Sparkでヒストグラムを作る
Sparkで処理したデータフレームのデータをヒストグラムにして表示したい。
短いファイルであればto_pandas()しても良いが、
大きなparquetファイルからヒストグラムに集計するにはsparkを使いたい。
今回は、
- sparkでヒストグラムデータを作る。
- matplotlibでヒストグラムを作る。
- Jupyter notebookで表示
の手順でやってみた。
pysparkでヒストグラムを作る
Spark でヒストグラムを作る関数は用意されていないので自分で用意する。
機械学習用の pyspark.ml.features モジュールにある Bucketizerというのが使えそう。
Bucketizerはカラムの値がsplit引数で渡したリストのどの間にあるかを返すもの。
例えば、split=[0,5,10]だと 1.0の値が来たら0を、5.1の値が来たら1を返す。
なので、ヒストグラムのレンジをビン数で割った間隔でリストを作れば、対応するビンIDのカラムを作ることができる。
bin_edges = np.linspace(range[0], range[1], num=nbins).tolist()
ただし、対応するビンがないとエラーになるので、リストの頭に-inf, リストの最後にinfを追加して、アンダーフローとオーバーフローのビンも定義する。
bin_edges.append(np.inf)
bin_edges.insert(0, -np.inf)
bin_edgesをsplitに指定して、Bucketizerを定義、適応して"bin"カラムを作る
bucketizer = Bucketizer(splits=ex_bin_edges, inputCol=colName, outputCol="bin")
binned_df = bucketizer.transform(dataFrame.select(colName))
"bin"毎にグルーピングしてカウント、bin番号順にカウントを並べ替えるとヒストグラムになる。
histogram_df = binned_df.groupBy("bin").count().orderBy("bin")
matplotlibでヒストグラムをプロットする
基本的にはデータフレームにcollect()を呼ぶとlistになるので、bin centerと bin widthを計算して barプロットを作れば良さそう
bin_centers = 0.5 * (bin_edges[:-1] + bin_edges[1:])
bin_width = bin_centers[1] - bin_centers[0]
plt.bar(bin_centers, counts, width=bin_width)
1DHistをプロットする関数
以下が1DHistをプロットする関数、Hist1D。
ただし、カラムにアレイが入っているとプロットできないので、
事前にexplodeしてからHist1Dを呼ぶ、Hist1DArrays関数も用意した。
from pyspark.sql.functions import DataFrame, explode
from pyspark.ml.feature import Bucketizer
import matplotlib.pyplot as plt
import numpy as np
def Hist1D(dataFrame: DataFrame, colName: str, nbins: int, range: tuple[float, float]) -> plt:
"""
Plot 1D histogram of the column named "colName". Assuming the column stores a value per row.
Uses spark to count bin contents. pandasHist1d module could be faster for a short DataFrame
Parameters
----------
dataFrame: Input DataFrame that contains a column named colName
colName: Column name to plot
nbis: Number of bins
range: Histogram range as [min, max]
Returns
-------
1D histogram as matplotlib.pyplot.plt
"""
# Define bin edges (n bins between -range[0] and range[1])
bin_edges = np.linspace(range[0], range[1], num=nbins).tolist()
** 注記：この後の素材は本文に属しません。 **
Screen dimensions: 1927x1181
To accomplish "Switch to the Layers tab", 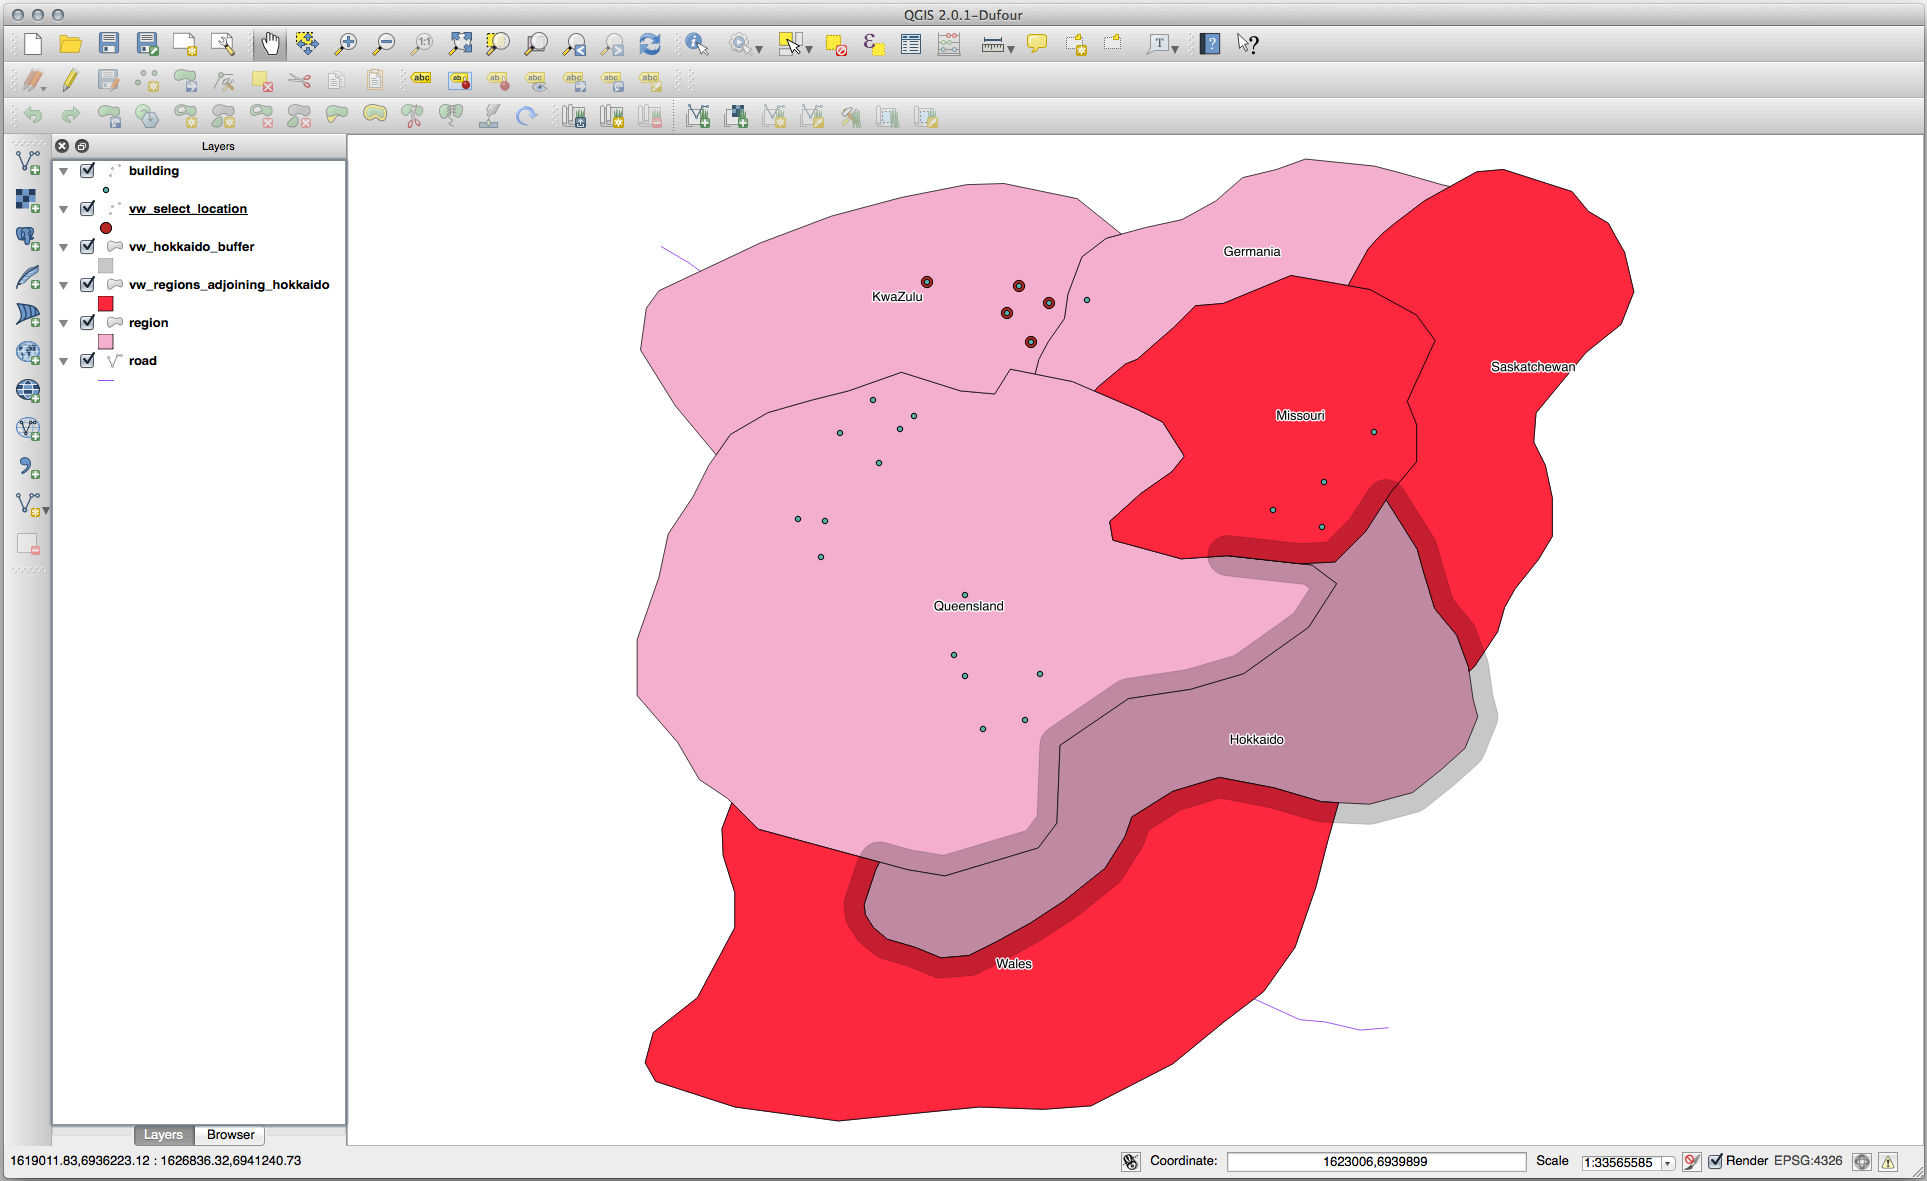I will (x=163, y=1135).
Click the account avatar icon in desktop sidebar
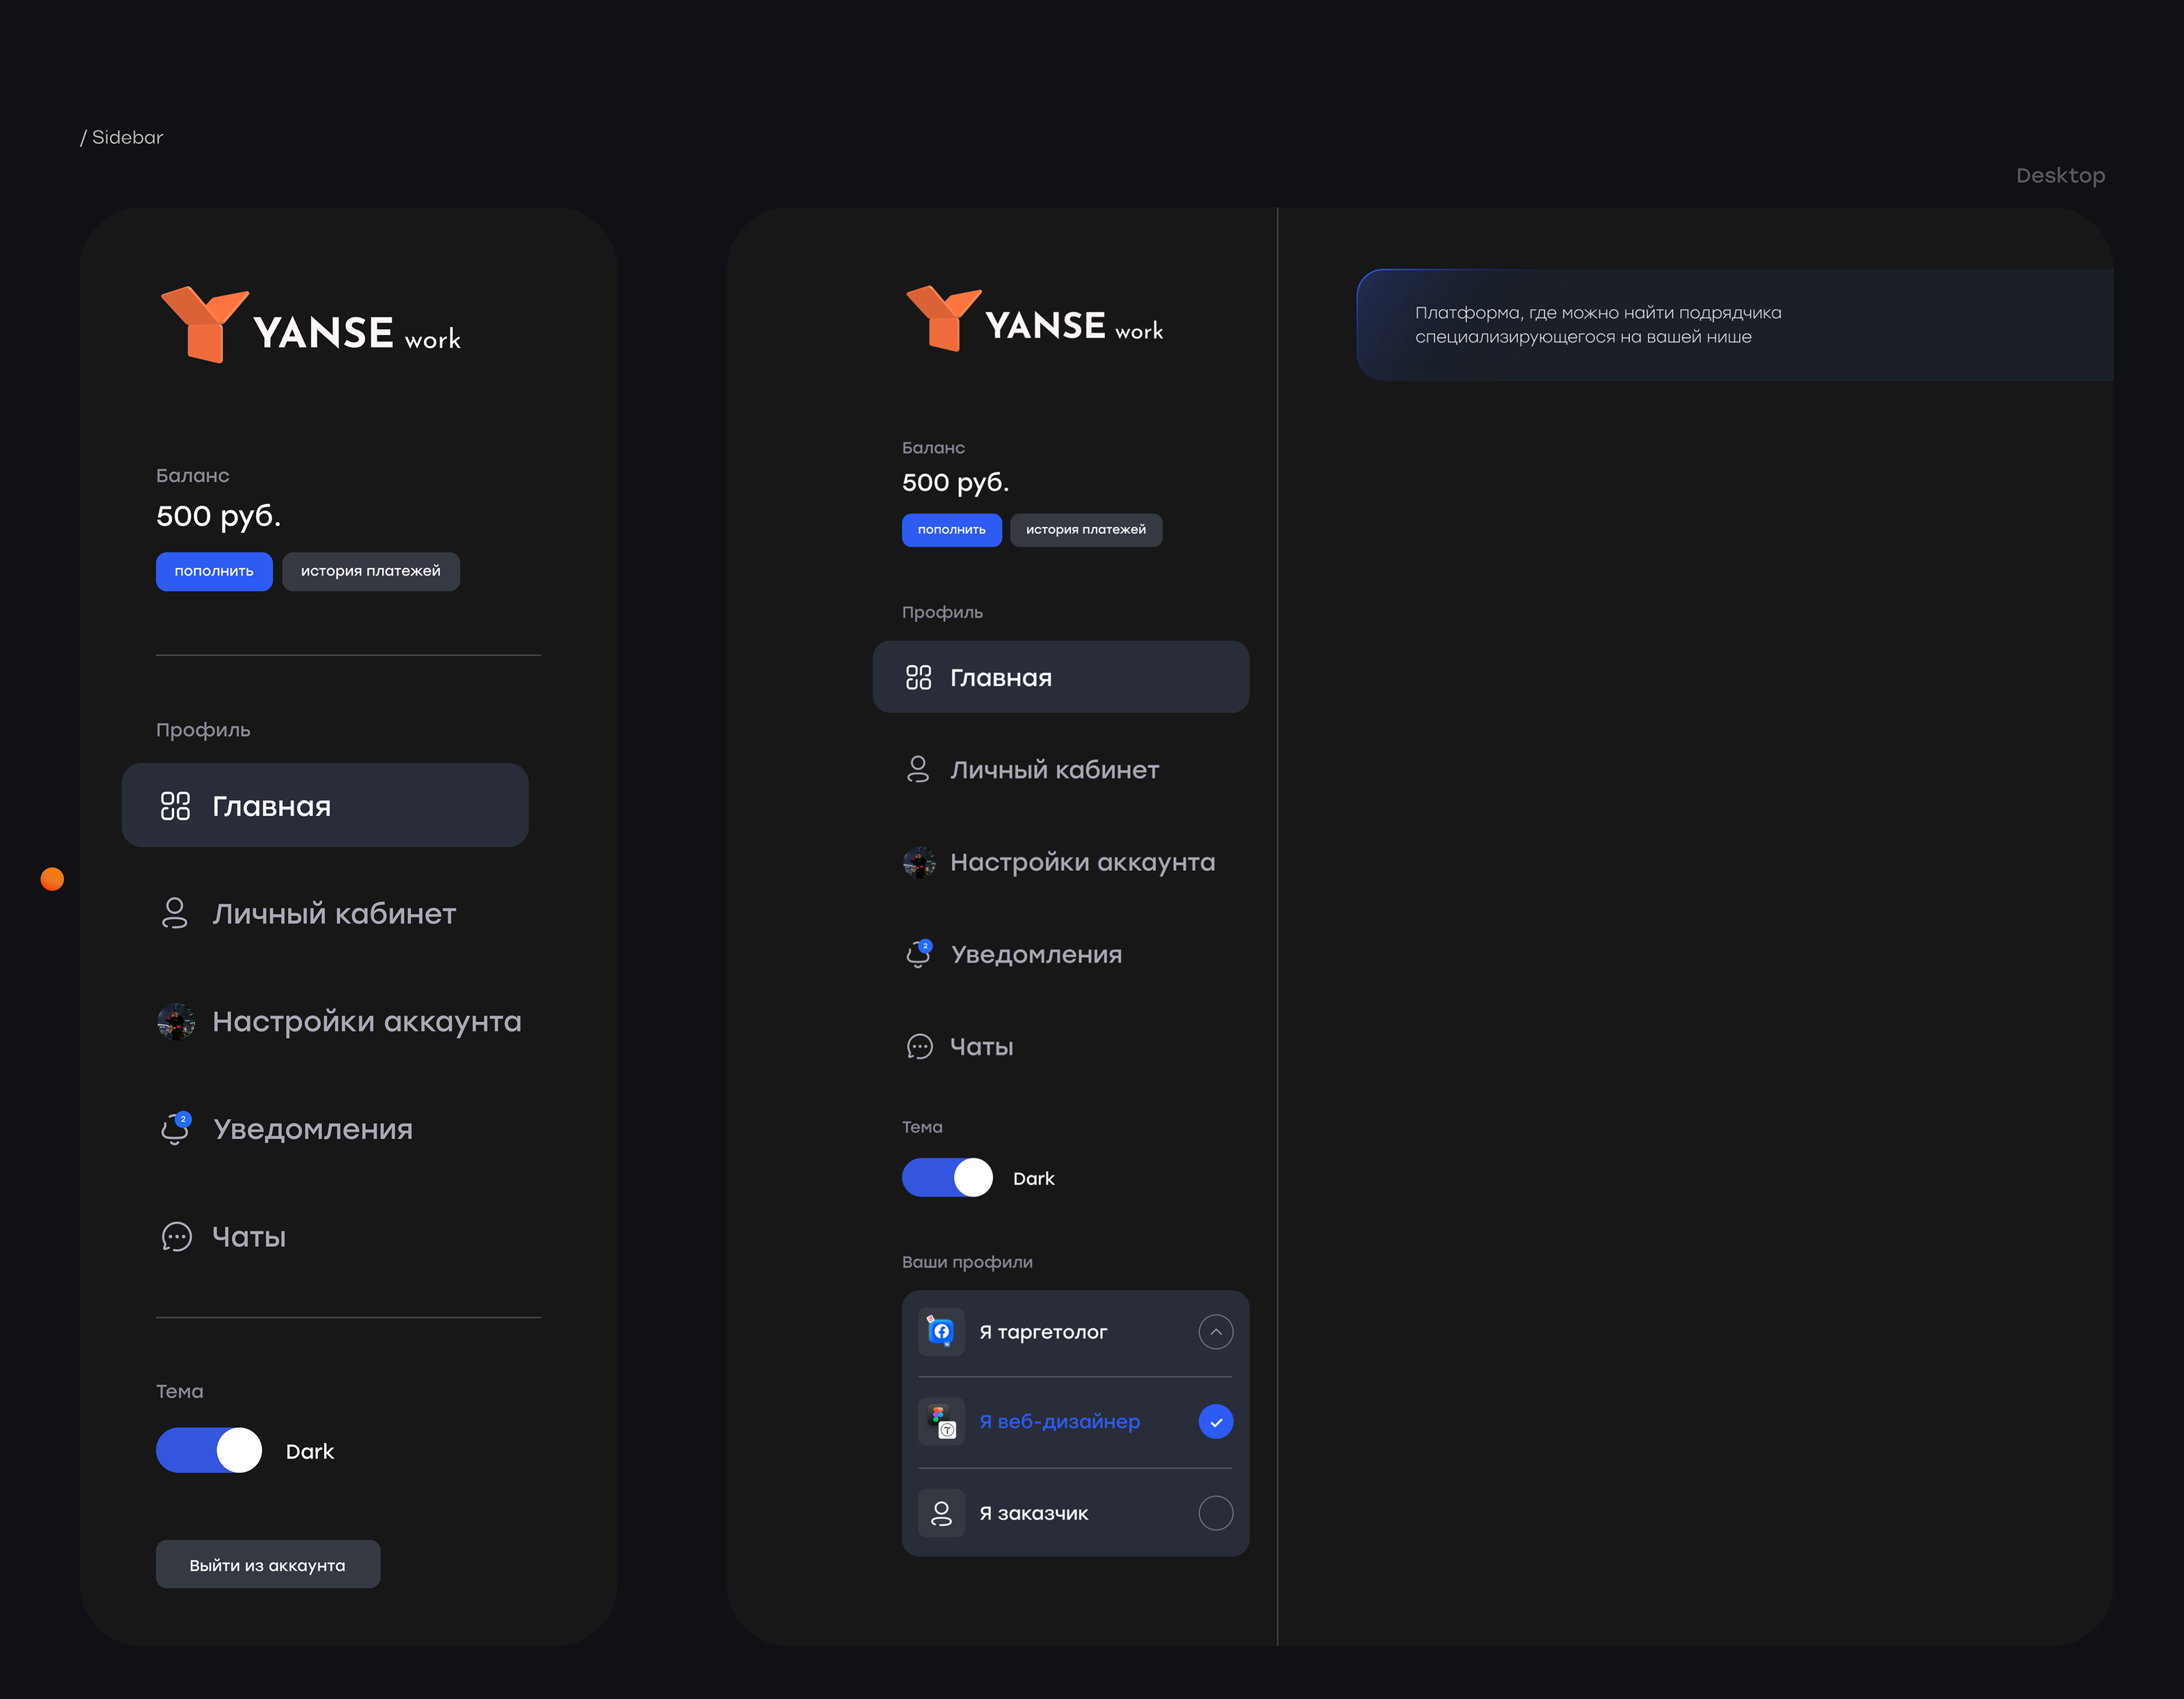Viewport: 2184px width, 1699px height. coord(919,862)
# Add underflow and overflow bins to an extended list
ex_bin_edges = bin_edges.copy()
ex_bin_edges.append(np.inf)
ex_bin_edges.insert(0, -np.inf)
# Create a Bucketizer with the extended list of bins
bucketizer = Bucketizer(splits=ex_bin_edges, inputCol=colName, outputCol="bin")
# Apply the Bucketizer to the DataFrame
binned_df = bucketizer.transform(dataFrame.select(colName))
# Group by bin and count the occurrences in each bin and remove Null bins
histogram_df = binned_df.groupBy("bin").count().orderBy("bin")
histogram_df = histogram_df.filter(histogram_df["bin"].isNotNull())
# Collect the histogram data from Spark to local
histogram_data = histogram_df.collect()
# Calculate bin centers
bin_edges = np.linspace(range[0], range[1], num=nbins)
counts = np.zeros(len(bin_edges)-1)
# Populate the counts array based on the histogram data
# Also, counts statistics for under/overflowed bins
underflow = 0
overflow = 0
inrange = 0
for row in histogram_data:
bin_index = int(row['bin']) # Get the bin index
if bin_index == 0: # The underflow bin
underflow = row['count']
if bin_index == nbins: # The overflow bin
overflow = row['count']
else:
counts[bin_index-1] = row['count'] # Populate the count for the bin
inrange = inrange + row['count']
# Calculate bin centers
bin_centers = 0.5 * (bin_edges[:-1] + bin_edges[1:])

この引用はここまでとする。